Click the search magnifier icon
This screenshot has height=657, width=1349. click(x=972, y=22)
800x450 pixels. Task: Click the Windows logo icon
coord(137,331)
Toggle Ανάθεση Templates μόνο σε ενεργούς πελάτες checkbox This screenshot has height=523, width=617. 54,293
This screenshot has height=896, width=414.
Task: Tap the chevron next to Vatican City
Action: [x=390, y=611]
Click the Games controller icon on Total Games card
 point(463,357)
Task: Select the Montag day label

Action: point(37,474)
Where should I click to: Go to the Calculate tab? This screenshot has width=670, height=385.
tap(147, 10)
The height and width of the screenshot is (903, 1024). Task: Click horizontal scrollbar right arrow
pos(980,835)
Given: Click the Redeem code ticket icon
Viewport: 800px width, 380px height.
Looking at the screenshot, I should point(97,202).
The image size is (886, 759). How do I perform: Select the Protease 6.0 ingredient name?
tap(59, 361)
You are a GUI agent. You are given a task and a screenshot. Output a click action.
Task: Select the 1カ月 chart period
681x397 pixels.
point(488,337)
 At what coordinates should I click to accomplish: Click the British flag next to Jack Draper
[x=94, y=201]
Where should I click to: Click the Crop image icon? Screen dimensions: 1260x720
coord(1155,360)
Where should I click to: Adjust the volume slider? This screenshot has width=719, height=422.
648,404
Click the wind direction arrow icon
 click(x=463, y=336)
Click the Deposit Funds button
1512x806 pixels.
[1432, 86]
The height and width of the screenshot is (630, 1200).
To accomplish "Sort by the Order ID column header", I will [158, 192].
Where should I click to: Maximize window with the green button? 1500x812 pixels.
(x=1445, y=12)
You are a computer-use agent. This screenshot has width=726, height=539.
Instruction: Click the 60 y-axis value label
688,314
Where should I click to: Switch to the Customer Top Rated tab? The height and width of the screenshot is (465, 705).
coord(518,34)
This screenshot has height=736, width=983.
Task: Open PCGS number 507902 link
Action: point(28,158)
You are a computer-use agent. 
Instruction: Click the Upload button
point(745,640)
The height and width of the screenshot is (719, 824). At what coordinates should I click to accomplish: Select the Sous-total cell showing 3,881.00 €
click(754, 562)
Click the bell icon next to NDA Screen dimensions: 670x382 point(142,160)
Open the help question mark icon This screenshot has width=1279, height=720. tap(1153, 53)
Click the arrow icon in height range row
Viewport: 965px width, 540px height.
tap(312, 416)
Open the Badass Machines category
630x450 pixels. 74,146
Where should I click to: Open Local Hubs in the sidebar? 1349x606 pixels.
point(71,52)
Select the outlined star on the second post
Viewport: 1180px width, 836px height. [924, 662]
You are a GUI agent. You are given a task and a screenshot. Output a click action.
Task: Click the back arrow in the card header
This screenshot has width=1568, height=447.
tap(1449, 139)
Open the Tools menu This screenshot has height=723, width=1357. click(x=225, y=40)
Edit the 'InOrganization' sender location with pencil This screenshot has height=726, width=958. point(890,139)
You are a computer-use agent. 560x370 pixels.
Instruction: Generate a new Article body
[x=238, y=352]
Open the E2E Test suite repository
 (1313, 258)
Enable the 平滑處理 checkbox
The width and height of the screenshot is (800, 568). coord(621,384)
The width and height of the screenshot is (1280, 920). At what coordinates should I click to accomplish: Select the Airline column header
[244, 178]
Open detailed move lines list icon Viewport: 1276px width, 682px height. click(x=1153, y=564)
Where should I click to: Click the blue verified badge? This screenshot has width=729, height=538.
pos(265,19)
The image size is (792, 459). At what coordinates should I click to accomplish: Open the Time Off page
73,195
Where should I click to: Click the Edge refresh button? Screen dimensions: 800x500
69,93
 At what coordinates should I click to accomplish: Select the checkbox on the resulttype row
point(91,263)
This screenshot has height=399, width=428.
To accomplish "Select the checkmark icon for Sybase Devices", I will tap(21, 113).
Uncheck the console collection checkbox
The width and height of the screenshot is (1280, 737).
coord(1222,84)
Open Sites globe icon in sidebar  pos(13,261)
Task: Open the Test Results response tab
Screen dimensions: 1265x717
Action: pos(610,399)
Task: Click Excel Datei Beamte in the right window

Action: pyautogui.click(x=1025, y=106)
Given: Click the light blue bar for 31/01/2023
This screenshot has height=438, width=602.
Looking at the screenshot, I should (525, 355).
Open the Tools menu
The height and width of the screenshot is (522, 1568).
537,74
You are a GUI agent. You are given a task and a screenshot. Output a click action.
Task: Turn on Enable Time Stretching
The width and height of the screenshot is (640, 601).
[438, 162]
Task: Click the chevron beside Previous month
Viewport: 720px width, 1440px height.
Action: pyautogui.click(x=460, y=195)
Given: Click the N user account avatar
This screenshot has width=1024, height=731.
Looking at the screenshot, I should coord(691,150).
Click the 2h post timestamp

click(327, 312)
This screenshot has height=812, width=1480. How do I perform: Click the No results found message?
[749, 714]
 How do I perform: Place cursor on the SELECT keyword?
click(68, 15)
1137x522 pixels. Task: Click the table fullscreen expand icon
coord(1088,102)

════════

What you need to do ->
Your answer should be the full set of records, printed exactly.

Solution to this problem ->
Click the search magnifier icon
This screenshot has height=657, width=1349. click(x=972, y=22)
800x450 pixels. Task: Click the Windows logo icon
coord(137,331)
Toggle Ανάθεση Templates μόνο σε ενεργούς πελάτες checkbox This screenshot has height=523, width=617. 54,293
This screenshot has height=896, width=414.
Task: Tap the chevron next to Vatican City
Action: [x=390, y=611]
Click the Games controller icon on Total Games card
 point(463,357)
Task: Select the Montag day label

Action: point(37,474)
Where should I click to: Go to the Calculate tab? This screenshot has width=670, height=385.
tap(147, 10)
The height and width of the screenshot is (903, 1024). Task: Click horizontal scrollbar right arrow
pos(980,835)
Given: Click the Redeem code ticket icon
Viewport: 800px width, 380px height.
Looking at the screenshot, I should point(97,202).
The image size is (886, 759). How do I perform: Select the Protease 6.0 ingredient name?
tap(59, 361)
You are a GUI agent. You are given a task and a screenshot. Output a click action.
Task: Select the 1カ月 chart period
681x397 pixels.
point(488,337)
 At what coordinates should I click to accomplish: Click the British flag next to Jack Draper
[x=94, y=201]
Where should I click to: Click the Crop image icon? Screen dimensions: 1260x720
coord(1155,360)
Where should I click to: Adjust the volume slider? This screenshot has width=719, height=422.
648,404
Click the wind direction arrow icon
 click(x=463, y=336)
Click the Deposit Funds button
1512x806 pixels.
[1432, 86]
The height and width of the screenshot is (630, 1200).
To accomplish "Sort by the Order ID column header", I will [158, 192].
Where should I click to: Maximize window with the green button? 1500x812 pixels.
(x=1445, y=12)
You are a computer-use agent. This screenshot has width=726, height=539.
Instruction: Click the 60 y-axis value label
688,314
Where should I click to: Switch to the Customer Top Rated tab? The height and width of the screenshot is (465, 705).
coord(518,34)
This screenshot has height=736, width=983.
Task: Open PCGS number 507902 link
Action: point(28,158)
You are a computer-use agent. 
Instruction: Click the Upload button
point(745,640)
The height and width of the screenshot is (719, 824). At what coordinates should I click to accomplish: Select the Sous-total cell showing 3,881.00 €
click(754, 562)
Click the bell icon next to NDA Screen dimensions: 670x382 point(142,160)
Open the help question mark icon This screenshot has width=1279, height=720. tap(1153, 53)
Click the arrow icon in height range row
Viewport: 965px width, 540px height.
tap(312, 416)
Open the Badass Machines category
630x450 pixels. 74,146
Where should I click to: Open Local Hubs in the sidebar? 1349x606 pixels.
point(71,52)
Select the outlined star on the second post
Viewport: 1180px width, 836px height. [924, 662]
You are a GUI agent. You are given a task and a screenshot. Output a click action.
Task: Click the back arrow in the card header
This screenshot has width=1568, height=447.
tap(1449, 139)
Open the Tools menu This screenshot has height=723, width=1357. click(x=225, y=40)
Edit the 'InOrganization' sender location with pencil This screenshot has height=726, width=958. point(890,139)
You are a computer-use agent. 560x370 pixels.
Instruction: Generate a new Article body
[x=238, y=352]
Open the E2E Test suite repository
 (1313, 258)
Enable the 平滑處理 checkbox
The width and height of the screenshot is (800, 568). coord(621,384)
The width and height of the screenshot is (1280, 920). At what coordinates should I click to accomplish: Select the Airline column header
[244, 178]
Open detailed move lines list icon Viewport: 1276px width, 682px height. click(x=1153, y=564)
Where should I click to: Click the blue verified badge? This screenshot has width=729, height=538.
pos(265,19)
The image size is (792, 459). At what coordinates should I click to accomplish: Open the Time Off page
73,195
Where should I click to: Click the Edge refresh button? Screen dimensions: 800x500
69,93
 At what coordinates should I click to accomplish: Select the checkbox on the resulttype row
point(91,263)
This screenshot has height=399, width=428.
To accomplish "Select the checkmark icon for Sybase Devices", I will tap(21, 113).
Uncheck the console collection checkbox
The width and height of the screenshot is (1280, 737).
coord(1222,84)
Open Sites globe icon in sidebar  pos(13,261)
Task: Open the Test Results response tab
Screen dimensions: 1265x717
Action: pos(610,399)
Task: Click Excel Datei Beamte in the right window

Action: pyautogui.click(x=1025, y=106)
Given: Click the light blue bar for 31/01/2023
This screenshot has height=438, width=602.
Looking at the screenshot, I should (525, 355).
Open the Tools menu
The height and width of the screenshot is (522, 1568).
537,74
You are a GUI agent. You are given a task and a screenshot. Output a click action.
Task: Turn on Enable Time Stretching
The width and height of the screenshot is (640, 601).
[438, 162]
Task: Click the chevron beside Previous month
Viewport: 720px width, 1440px height.
Action: pyautogui.click(x=460, y=195)
Given: Click the N user account avatar
This screenshot has width=1024, height=731.
Looking at the screenshot, I should coord(691,150).
Click the 2h post timestamp

click(327, 312)
This screenshot has height=812, width=1480. How do I perform: Click the No results found message?
[749, 714]
 How do I perform: Place cursor on the SELECT keyword?
click(68, 15)
1137x522 pixels. Task: Click the table fullscreen expand icon
coord(1088,102)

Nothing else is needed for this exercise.